TAMPA — The city has closed three of its pools because of a federal anti-drowning law requiring drain covers, and the pools' futures are uncertain.
Roy Jenkins Pool on Davis Islands and Williams Park Pool in East Tampa will be closed all summer, Tampa's parks and recreation spokeswoman Linda Carlo said.
And in their present state, they can't meet the new federal anti-drowning standard and also keep their water clean enough for public swimming.
Then, there's Interbay Pool in South Tampa. It shut down in May for routine maintenance and to add the new drain cover. But workers found that the cover slowed the water going through the filtration system. They are trying to fix the problem so that it can be reopened.
"We feel pretty good about it but it's still up in the air," Carlo said.
Water in city pools must be filtered four times a day.
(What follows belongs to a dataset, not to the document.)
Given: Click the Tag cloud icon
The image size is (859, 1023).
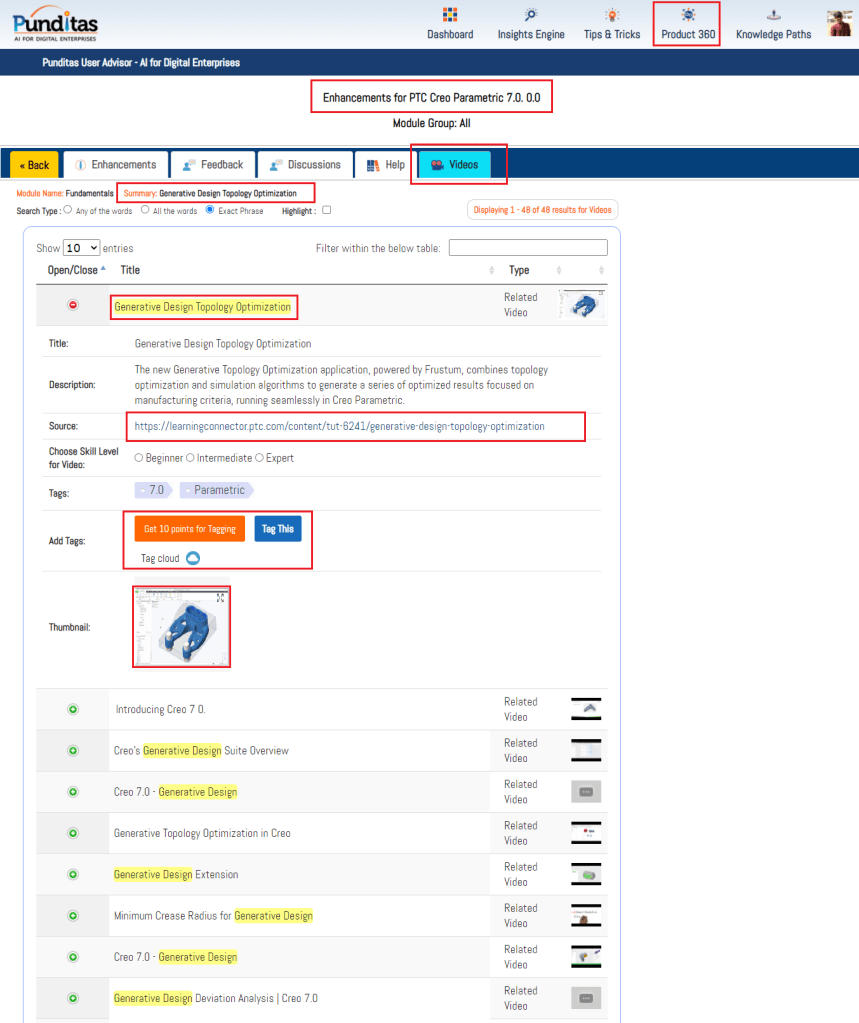Looking at the screenshot, I should (194, 558).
Adding the drain covers to Jenkins, Williams and Interbay slowed the flow rate to the filters, making them unable to meet state health requirements for water purity.
With operational and budget cuts, the city opted not to spend more money to upgrade plumbing and filtration systems at Jenkins and Williams pools.
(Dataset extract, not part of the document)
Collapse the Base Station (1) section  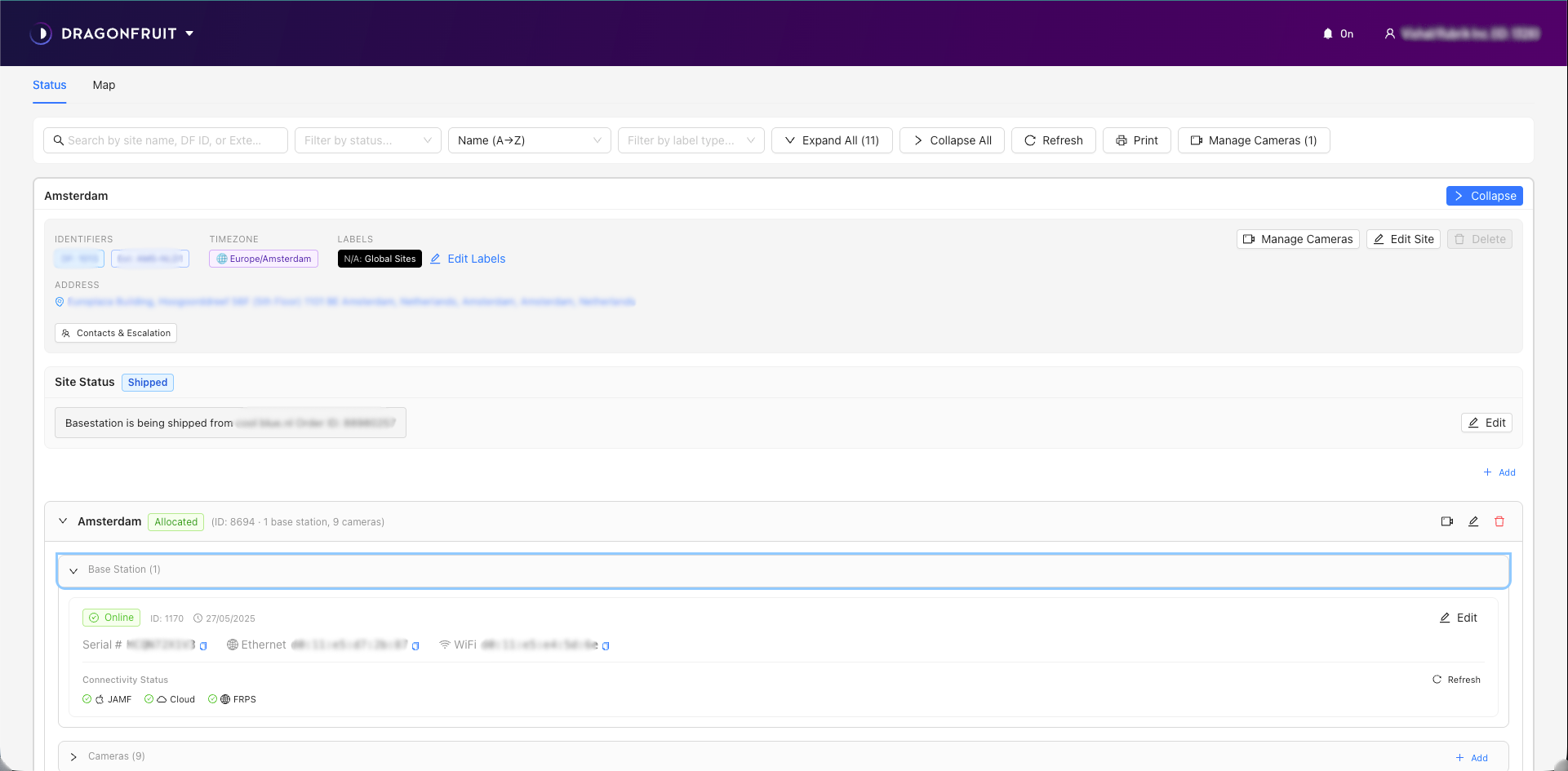click(x=73, y=570)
The two pools closed in August. They usually reopen when school lets out, but the city found the problem when it filled them in June, and kept them closed.
The federal law applies to all publicly used pools and spas, including city pools and those at hotels, private clubs, apartments, community centers and amusement parks.
Pool owners were required to comply by December 2008. The law affects 37,000 pools in the state. The drain covers are dome shaped or have a little step edge and cost as little as $30.
Former U.S. Secretary of State James A. Baker III championed the law after his 7-year-old granddaughter died in a spa when the drain's suction trapped her underwater in 2002.
Tampa's seasonal pools are usually open nine weeks in the summer. Jenkins Pool, which opened in the 1920s, averaged a weekly attendance of 349 last summer.
"It's old, way past the life of a pool," Carlo said.
It is too early, however, to pull the plug on Jenkins. Using money from a negotiation with Tampa General Hospital, the city is assessing all the recreational areas on Davis Islands, including Jenkins Pool.
Williams Pool was built in the 1980s and averaged 266 swimmers per week last year. But the pool's deck also has problems, including erosion. And there is another city pool not far away at Cyrus Greene Park, Carlo said.
"We thought there was something we could do," Carlo said. "But there's nothing we can do."
With 10 city pools currently open, Carlos said residents are never far from a place to swim safely.
Even before the law, swimmers were not at danger from suction in Tampa's municipal pools.
"We don't have direct suction filtration in our pools," Carlos said. "It's a passive filtration. If you stood over a drain, you would not feel any suction."
But the city still must comply with the law.
Carlo said one child drowned in Tampa's pools in the past two decades. The death was about 15 years ago at Riverfront Pool. It was not due to suction from filtration.